Files
flynn/docs/plans/2026-02-13-webchat-attachments-plan.md
2026-02-13 15:03:48 -08:00

12 KiB
Raw Permalink Blame History

Webchat Attachment Support Implementation Plan

Date: 2026-02-13
Status: Planning
Scope: Minimal — Image attachments first (audio as follow-up)

Overview

Enable webchat users to send image attachments through the gateway to the agent.

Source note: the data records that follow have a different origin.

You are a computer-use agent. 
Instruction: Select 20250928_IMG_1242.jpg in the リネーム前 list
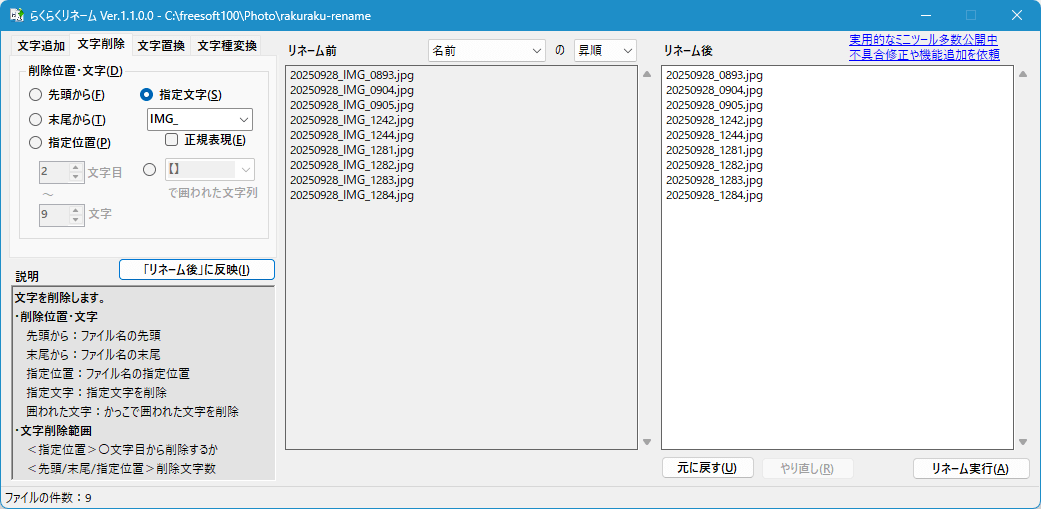click(x=351, y=120)
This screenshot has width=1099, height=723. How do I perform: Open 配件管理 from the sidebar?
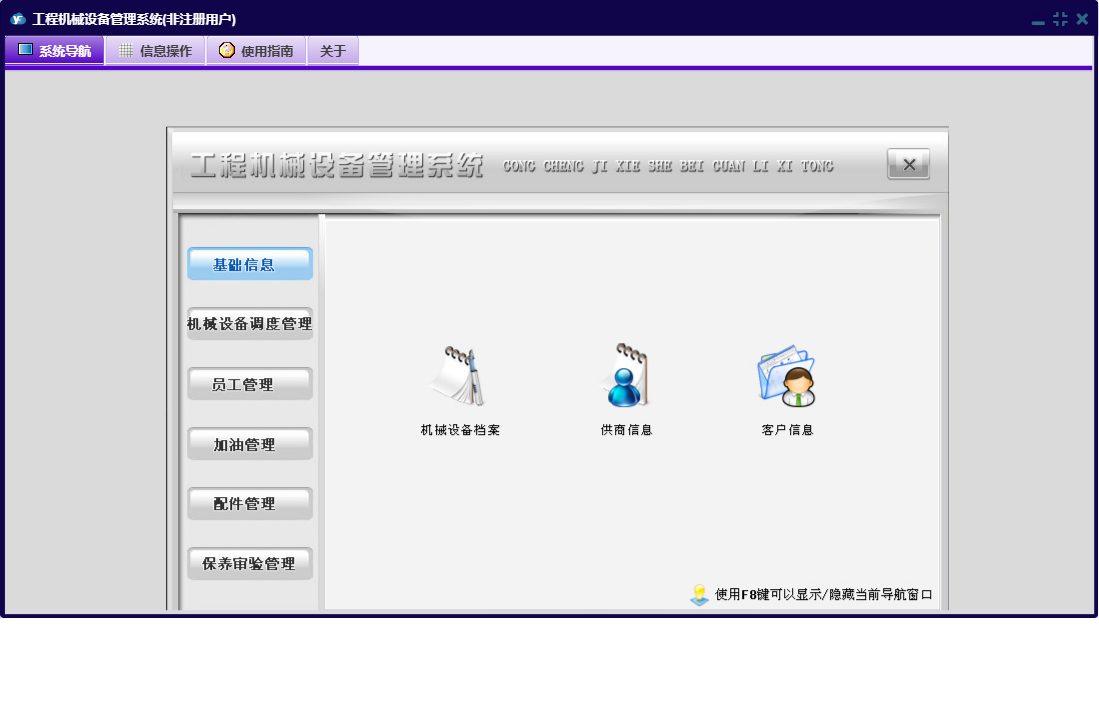coord(250,504)
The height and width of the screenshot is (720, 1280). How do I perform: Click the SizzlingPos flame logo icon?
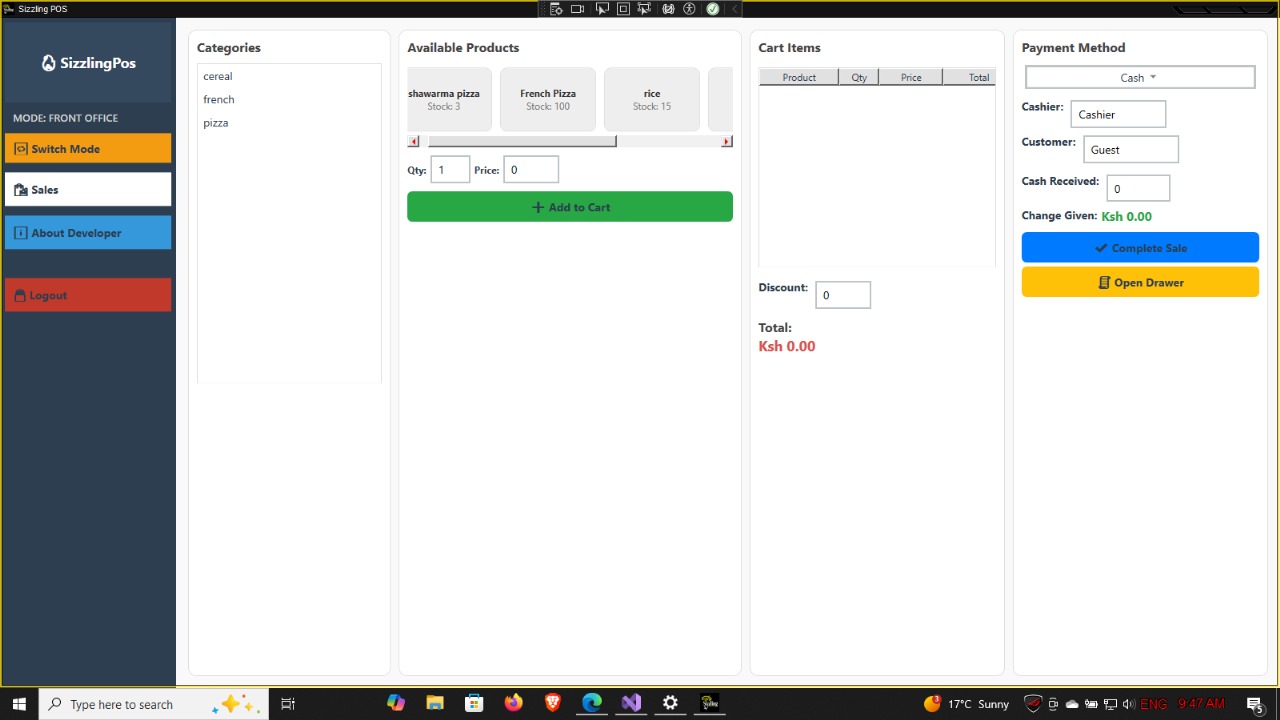point(48,63)
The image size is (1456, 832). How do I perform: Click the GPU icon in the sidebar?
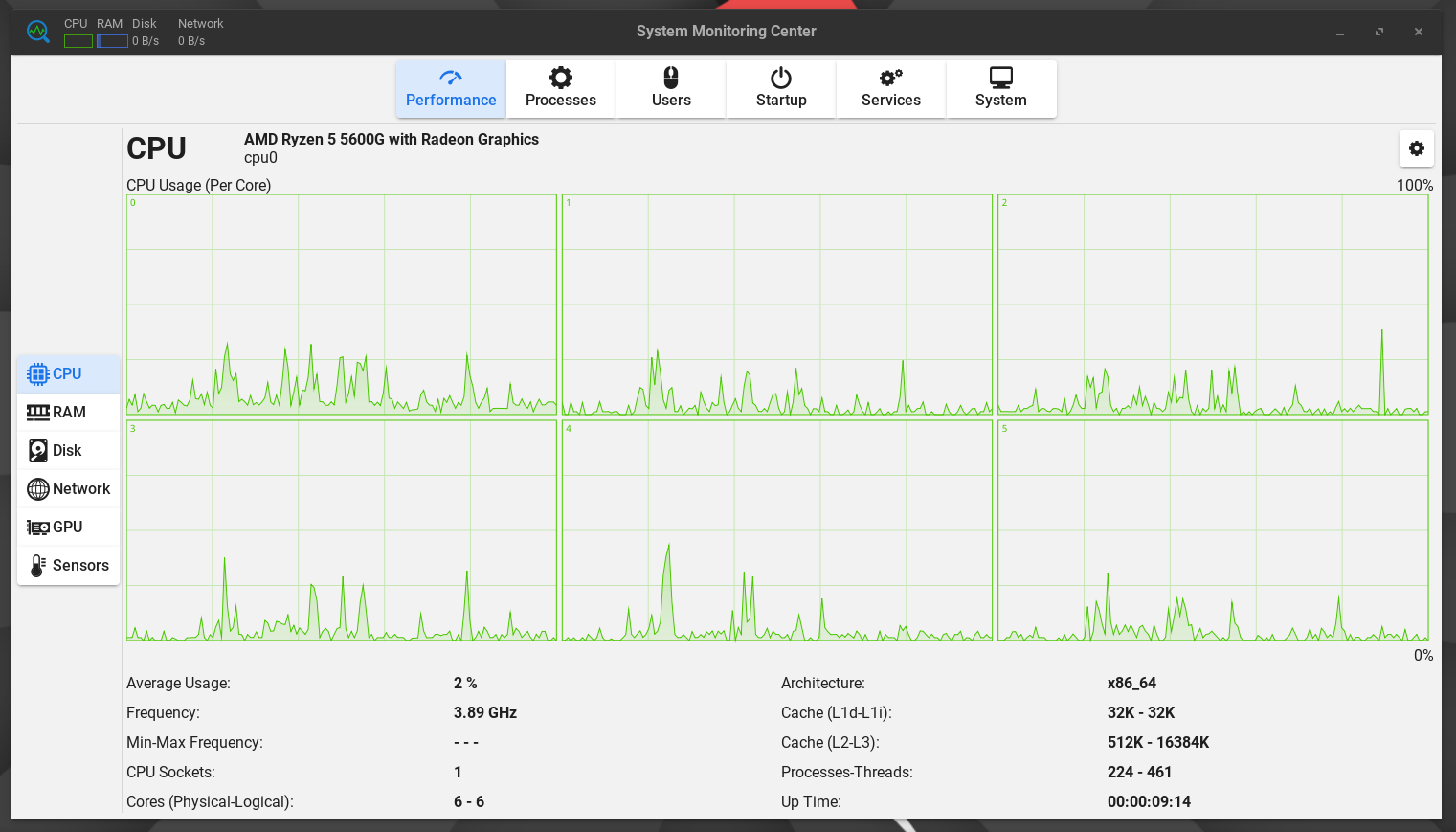38,527
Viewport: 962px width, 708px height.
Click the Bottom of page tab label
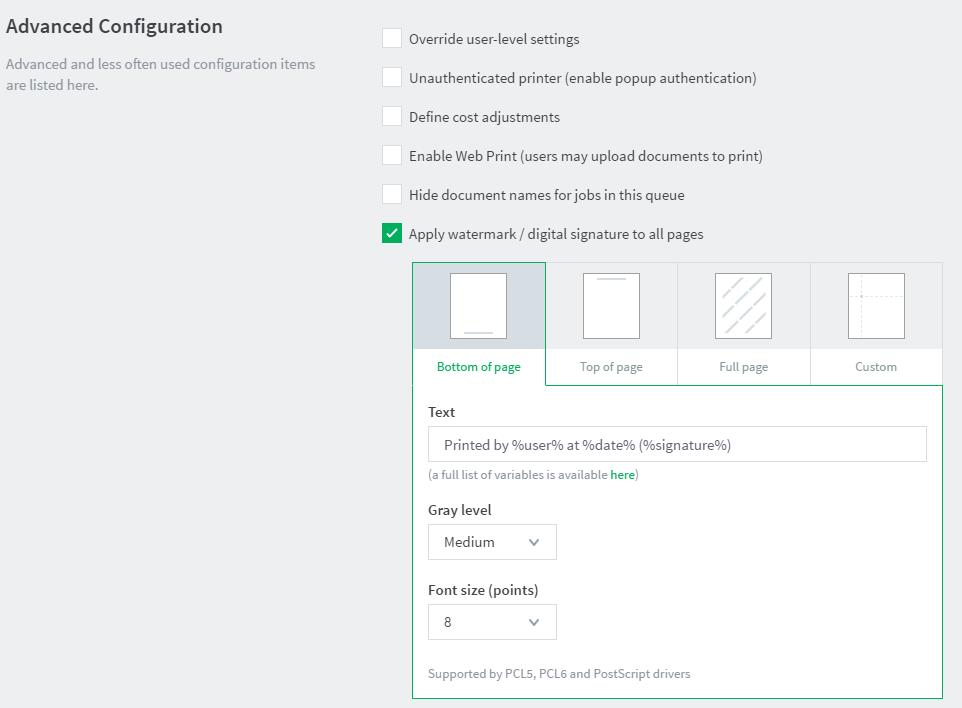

This completes the deferred "webchat" phase from the P4 media pipeline (phase 6c_gateway_protocol_attachments marked the protocol-level support as complete, but UI integration was deferred).

Current State

  • Protocol: GatewayAttachment type exists in src/gateway/protocol.ts (added in phase 6c_gateway_protocol_attachments)
  • Backend: agent.send handler in src/gateway/handlers/agent.ts already accepts optional attachments parameter and converts them to channel Attachment[] format
  • Media pipeline: All model clients support multimodal messages (images via base64 or URL)
  • Other channels: Telegram, Discord, Slack, WhatsApp all extract and pass image attachments
  • Webchat: Currently text-only

Scope

In Scope

  • Image attachments (jpeg, png, gif, webp)
  • File input UI in webchat
  • Client-side base64 encoding
  • Gateway protocol attachment parameter
  • Basic error handling (file size, type validation)
  • Tests for gateway attachment handling
  • Update docs/plans/state.json (mark phase 6d_webchat_attachments complete)

Out of Scope (Follow-up)

  • Audio attachments (requires different UX — separate mic button, audio preview)
  • Document attachments (PDF, etc.)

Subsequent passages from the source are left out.